5-8-2-1)「ディヤーナ」(静慮・禅定)とは
ようやくにしてここからはまだ説明をしていない新しい段階にたどり着きました。人格の完全統合を果たしたら、その旅路の終着点は、既に弱めていた意識・自我(前頭前野)の働きそのものを停めることです。釈迦が苦行(注意力を鍛える修行)を放棄して、ブッダガヤ、即ち釈迦が悟りを開いた場所に辿り着けたのです。苦行ではないにしてもかなり長い修行(瞑想)が必要だったことはご理解いただけるでしょう。黙照禅、只管打坐、瞑想は、座っているだけにしか見えなくとも、脳内では大きな変化が起きていたんですね。

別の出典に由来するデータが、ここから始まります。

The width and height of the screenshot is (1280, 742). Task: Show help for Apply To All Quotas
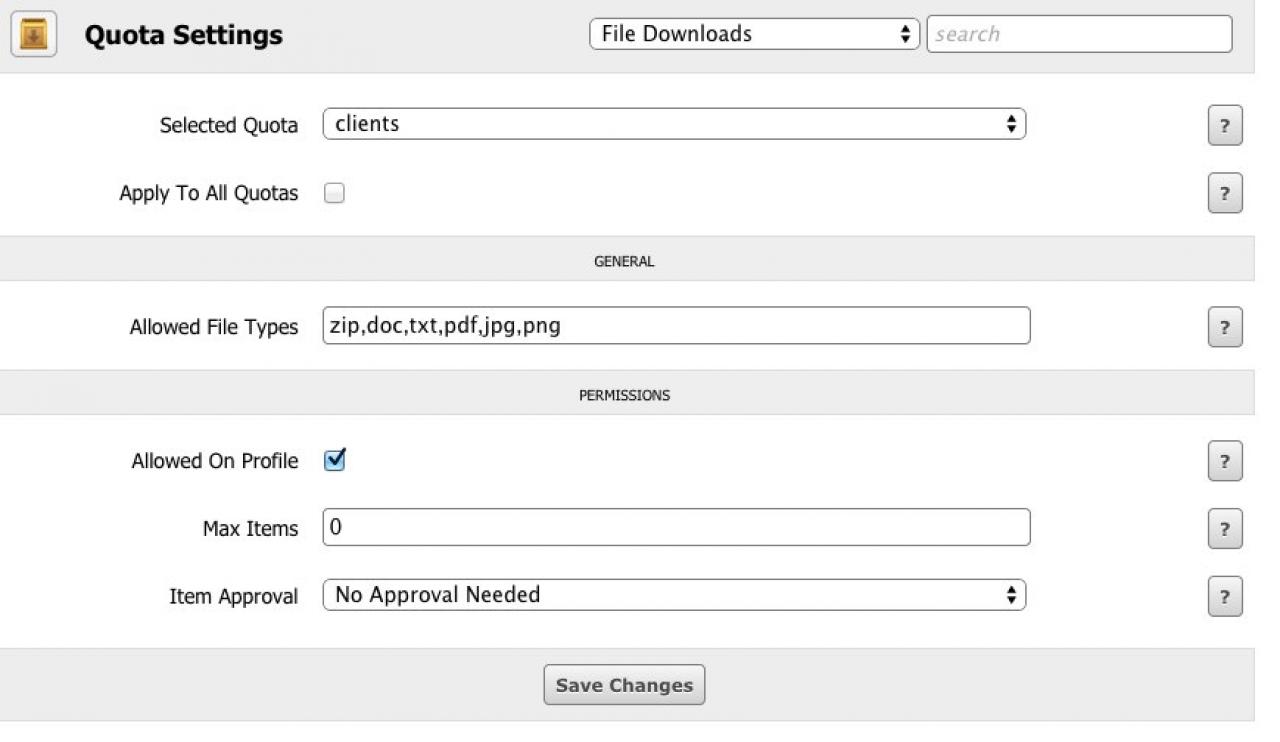pos(1225,194)
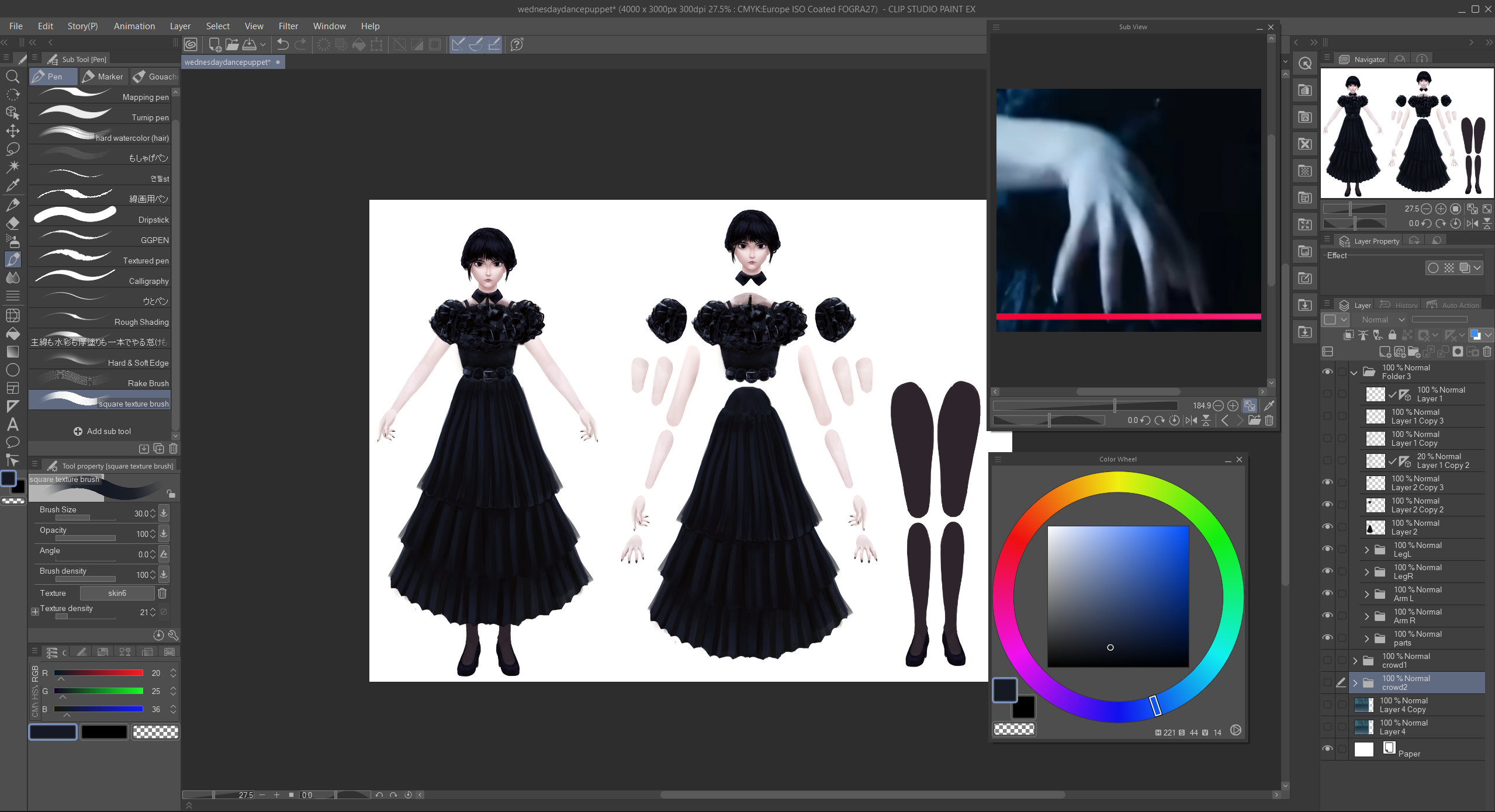This screenshot has height=812, width=1495.
Task: Collapse the Folder 3 layer group
Action: click(x=1354, y=372)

これは、あたかも長い長い階段をふうふう言いながらやっと頂上(意識の下での完全統合)に辿り着いたと思ったら、今度はここから谷底に飛び込めと言われるのです。あたかもバンジージャンプの如くです。
いくつもの高い高いハードルを越えて、意識の下に人格の統合が完成すれば、即ち脳内の情報を全て統合する一大機構(システム)が完成すれば、次の段階に進めます。それは「ディヤーナ」(静慮・禅定)です。

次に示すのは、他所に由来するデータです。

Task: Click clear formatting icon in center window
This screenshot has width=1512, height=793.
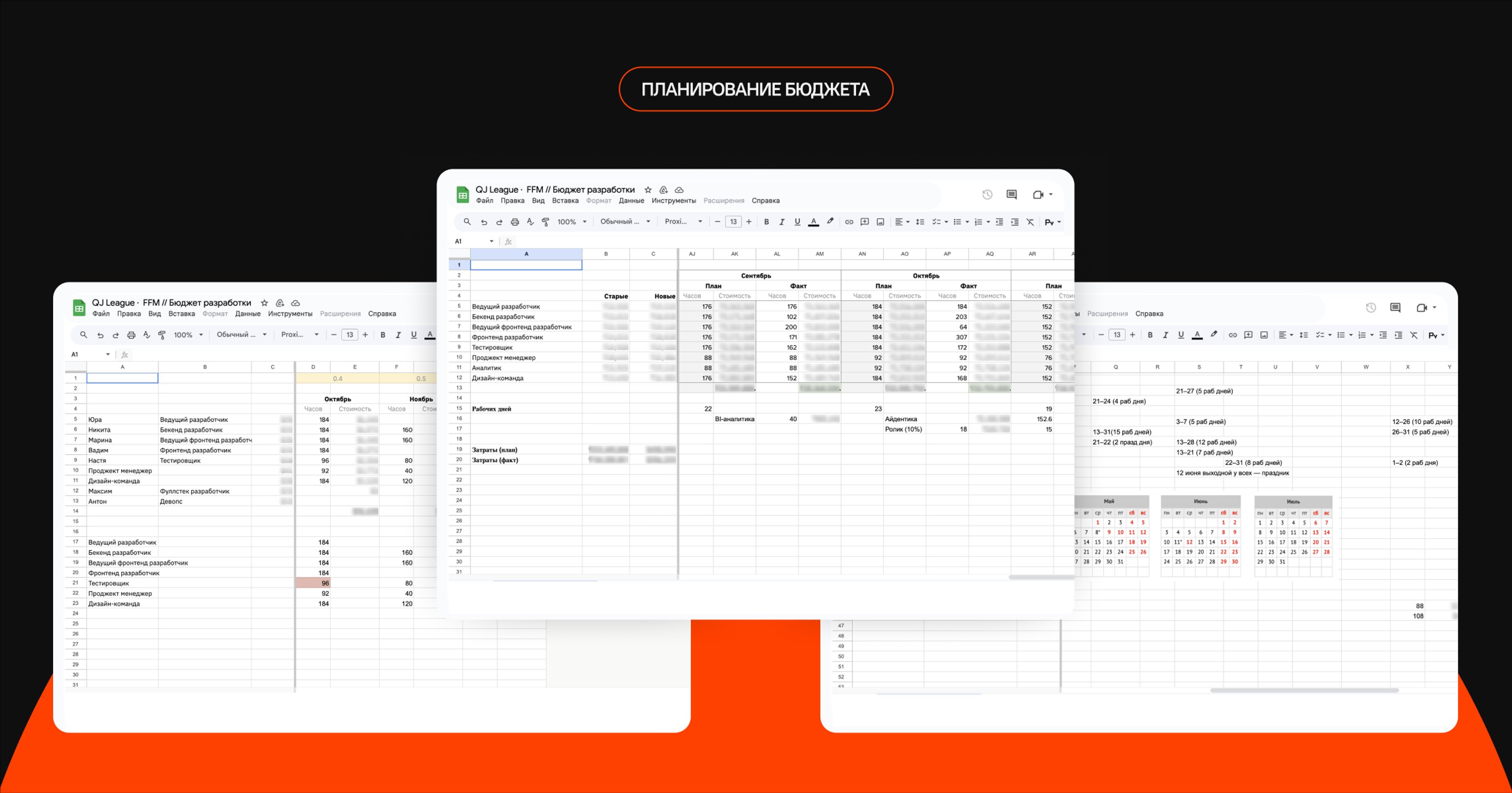Action: tap(1030, 222)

「ディヤーナ」(静慮・禅定)とは、「心(意識)の働きを静め、澄み切った状態」になることです。心の動きを止めた状態が、「無」になっているということ、つまり「ディアーナ」です。「全体集中という意識(無意識)の流れが、途切れることなく続く状態」を指しています。なお自我の働きとは、「意識を起動」させることです。意識を起動させると、意識が心の中心になってしまいます。その意識は、前頭前野にあります。今までこれまで心全体を統合するその統合拠点(中枢)は前頭前野でした。それは下位の階層が主導権を握っていた段階で、各階層に次々に主導権を放棄させて、その上位階層に譲位する方法が、観察瞑想だったのです。そして最高階層の自我(意識)が全権を獲得した時点で、自我(前頭前野・意識)にその主導権を放棄させることが、「ディヤーナ」(静慮・禅定)の目的です。なぜなのでしようか。それは、前頭前野(自我・意識)には脳内全体を流れる情報全てを掌握する強さ・広さ・深さ・高さがないからです。

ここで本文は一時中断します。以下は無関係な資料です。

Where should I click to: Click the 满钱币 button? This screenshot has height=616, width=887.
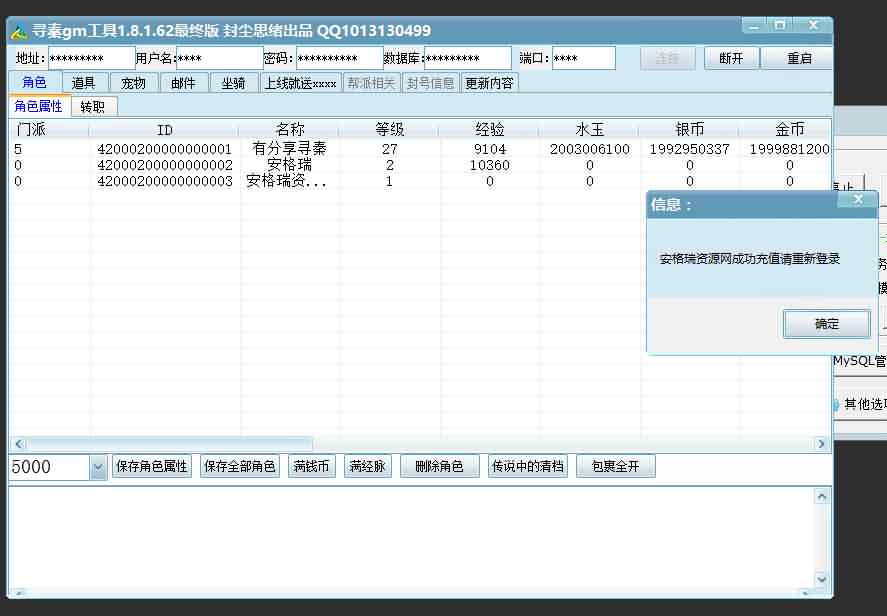tap(311, 467)

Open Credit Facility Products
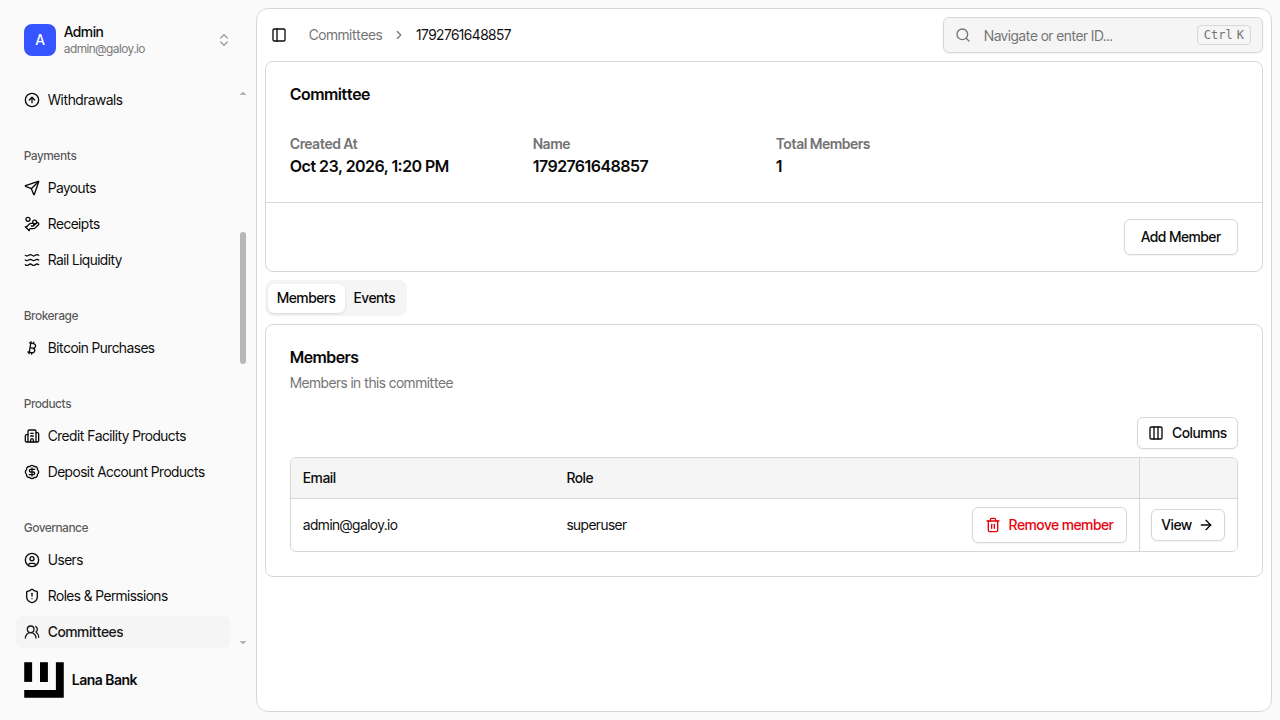coord(123,436)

注)ある女性が「魔法のような心の平穏」を体験したといいます。 彼女によれば、左脳が休眠し同時に右脳は覚醒を保つという特殊な組合せ状態だったそうです。

全くの余談ですが、フランスにおいて、領地所有の上に立つ貴族と高級聖職者が権力を独占していた状況が破壊され、ブルジョワジーと呼ばれる商工業、金融業の上に立つ者が権力を握った変化をフランス革命という。独裁政治から民主国家への歩みの途上の出来事でした。一挙に独裁政治から民主制政治へとは行かないものですね。であっても、独裁制(強い意識、積極性意識)から民主制(弱い意識、受動性意識)へは自然な流れなのでしょう。